ASSIGNMENT ▸ Work out how many lines in the records below include the string "will", and reply with that number alone.

*** INPUT MATERIAL Section Begins ***

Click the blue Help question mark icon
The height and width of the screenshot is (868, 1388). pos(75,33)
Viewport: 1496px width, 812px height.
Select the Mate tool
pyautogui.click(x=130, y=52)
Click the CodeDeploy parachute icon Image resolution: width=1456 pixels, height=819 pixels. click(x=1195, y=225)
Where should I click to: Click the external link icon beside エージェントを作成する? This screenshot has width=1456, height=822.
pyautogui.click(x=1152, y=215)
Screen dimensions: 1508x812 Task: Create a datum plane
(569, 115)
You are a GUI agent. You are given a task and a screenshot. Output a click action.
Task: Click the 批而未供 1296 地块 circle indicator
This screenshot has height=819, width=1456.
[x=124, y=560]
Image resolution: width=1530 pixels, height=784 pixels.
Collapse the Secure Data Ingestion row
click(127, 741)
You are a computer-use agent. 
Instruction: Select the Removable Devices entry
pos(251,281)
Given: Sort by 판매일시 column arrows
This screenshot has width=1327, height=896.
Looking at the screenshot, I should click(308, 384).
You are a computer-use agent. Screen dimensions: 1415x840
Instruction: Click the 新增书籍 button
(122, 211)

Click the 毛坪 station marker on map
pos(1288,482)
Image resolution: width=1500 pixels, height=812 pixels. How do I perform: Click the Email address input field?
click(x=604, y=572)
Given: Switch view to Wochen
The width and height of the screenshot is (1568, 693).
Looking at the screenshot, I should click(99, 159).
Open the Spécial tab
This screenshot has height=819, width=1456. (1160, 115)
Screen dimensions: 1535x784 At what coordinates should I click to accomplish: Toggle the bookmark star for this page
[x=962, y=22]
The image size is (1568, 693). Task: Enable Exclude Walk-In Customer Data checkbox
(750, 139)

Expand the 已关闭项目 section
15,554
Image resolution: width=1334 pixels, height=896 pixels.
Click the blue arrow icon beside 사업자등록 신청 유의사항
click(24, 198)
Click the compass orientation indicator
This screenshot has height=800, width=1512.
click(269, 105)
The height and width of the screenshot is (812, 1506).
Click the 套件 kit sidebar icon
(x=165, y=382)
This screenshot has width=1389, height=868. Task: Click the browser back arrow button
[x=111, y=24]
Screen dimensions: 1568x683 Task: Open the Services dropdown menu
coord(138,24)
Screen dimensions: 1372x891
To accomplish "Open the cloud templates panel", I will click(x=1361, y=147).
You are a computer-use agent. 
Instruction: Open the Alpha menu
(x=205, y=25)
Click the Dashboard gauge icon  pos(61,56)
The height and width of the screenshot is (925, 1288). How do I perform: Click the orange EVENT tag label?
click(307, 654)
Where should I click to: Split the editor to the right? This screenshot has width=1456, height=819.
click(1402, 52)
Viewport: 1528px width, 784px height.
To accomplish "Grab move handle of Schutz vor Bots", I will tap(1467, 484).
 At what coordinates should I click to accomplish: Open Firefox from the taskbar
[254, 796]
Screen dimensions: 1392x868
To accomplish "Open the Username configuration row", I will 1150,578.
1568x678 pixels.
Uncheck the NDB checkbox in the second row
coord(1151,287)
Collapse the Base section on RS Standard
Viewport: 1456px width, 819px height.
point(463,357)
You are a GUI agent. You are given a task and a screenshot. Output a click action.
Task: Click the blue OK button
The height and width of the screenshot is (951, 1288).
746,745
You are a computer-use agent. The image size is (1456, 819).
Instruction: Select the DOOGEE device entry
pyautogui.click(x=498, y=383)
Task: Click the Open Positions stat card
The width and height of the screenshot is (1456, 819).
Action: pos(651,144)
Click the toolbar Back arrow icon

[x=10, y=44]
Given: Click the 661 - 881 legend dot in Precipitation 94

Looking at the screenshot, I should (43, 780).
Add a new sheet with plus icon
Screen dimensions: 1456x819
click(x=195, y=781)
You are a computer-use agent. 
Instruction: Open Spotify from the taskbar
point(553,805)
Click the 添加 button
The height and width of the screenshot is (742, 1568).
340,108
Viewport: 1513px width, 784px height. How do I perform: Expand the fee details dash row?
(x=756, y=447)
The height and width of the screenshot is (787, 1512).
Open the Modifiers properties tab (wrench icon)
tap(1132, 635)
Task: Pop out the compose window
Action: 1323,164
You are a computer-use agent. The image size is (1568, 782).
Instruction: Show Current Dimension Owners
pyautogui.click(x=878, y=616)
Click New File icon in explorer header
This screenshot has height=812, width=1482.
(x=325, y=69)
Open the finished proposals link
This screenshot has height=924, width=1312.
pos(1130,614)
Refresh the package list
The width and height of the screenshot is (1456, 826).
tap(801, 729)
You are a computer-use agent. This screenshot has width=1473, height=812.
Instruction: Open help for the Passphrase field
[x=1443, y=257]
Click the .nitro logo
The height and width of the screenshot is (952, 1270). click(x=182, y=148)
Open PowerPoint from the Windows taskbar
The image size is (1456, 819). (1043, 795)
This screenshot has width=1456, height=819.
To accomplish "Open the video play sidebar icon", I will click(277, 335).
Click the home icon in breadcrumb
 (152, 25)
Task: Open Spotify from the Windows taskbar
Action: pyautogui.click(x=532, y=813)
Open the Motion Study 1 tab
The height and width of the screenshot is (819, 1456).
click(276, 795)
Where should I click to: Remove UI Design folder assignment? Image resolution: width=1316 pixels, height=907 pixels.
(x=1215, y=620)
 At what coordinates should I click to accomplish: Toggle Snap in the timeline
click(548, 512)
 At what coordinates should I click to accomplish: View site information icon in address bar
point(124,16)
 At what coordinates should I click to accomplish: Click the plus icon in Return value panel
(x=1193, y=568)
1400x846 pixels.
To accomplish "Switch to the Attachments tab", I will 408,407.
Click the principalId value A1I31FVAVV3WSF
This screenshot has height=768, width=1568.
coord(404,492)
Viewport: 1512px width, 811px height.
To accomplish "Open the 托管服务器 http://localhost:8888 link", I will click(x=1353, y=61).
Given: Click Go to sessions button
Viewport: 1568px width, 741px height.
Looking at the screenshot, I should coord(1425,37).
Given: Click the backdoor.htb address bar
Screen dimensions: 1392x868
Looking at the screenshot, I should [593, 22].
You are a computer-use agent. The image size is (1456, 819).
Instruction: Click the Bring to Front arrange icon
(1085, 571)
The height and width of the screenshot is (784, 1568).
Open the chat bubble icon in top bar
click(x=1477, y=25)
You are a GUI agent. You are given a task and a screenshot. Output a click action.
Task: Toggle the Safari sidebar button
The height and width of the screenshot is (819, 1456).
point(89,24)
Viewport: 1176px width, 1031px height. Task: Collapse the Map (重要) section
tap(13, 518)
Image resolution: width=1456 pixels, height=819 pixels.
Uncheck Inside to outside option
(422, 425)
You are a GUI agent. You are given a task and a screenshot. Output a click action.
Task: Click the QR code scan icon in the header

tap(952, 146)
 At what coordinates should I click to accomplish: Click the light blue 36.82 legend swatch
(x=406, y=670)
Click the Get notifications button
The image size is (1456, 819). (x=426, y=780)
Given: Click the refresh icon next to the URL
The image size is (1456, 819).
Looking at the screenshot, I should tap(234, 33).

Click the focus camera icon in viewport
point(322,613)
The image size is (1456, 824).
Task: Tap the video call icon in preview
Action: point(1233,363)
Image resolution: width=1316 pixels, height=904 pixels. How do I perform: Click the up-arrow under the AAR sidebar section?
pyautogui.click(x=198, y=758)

*** INPUT MATERIAL Section Ends ***

OUTPUT OF THE EXERCISE ▸ 6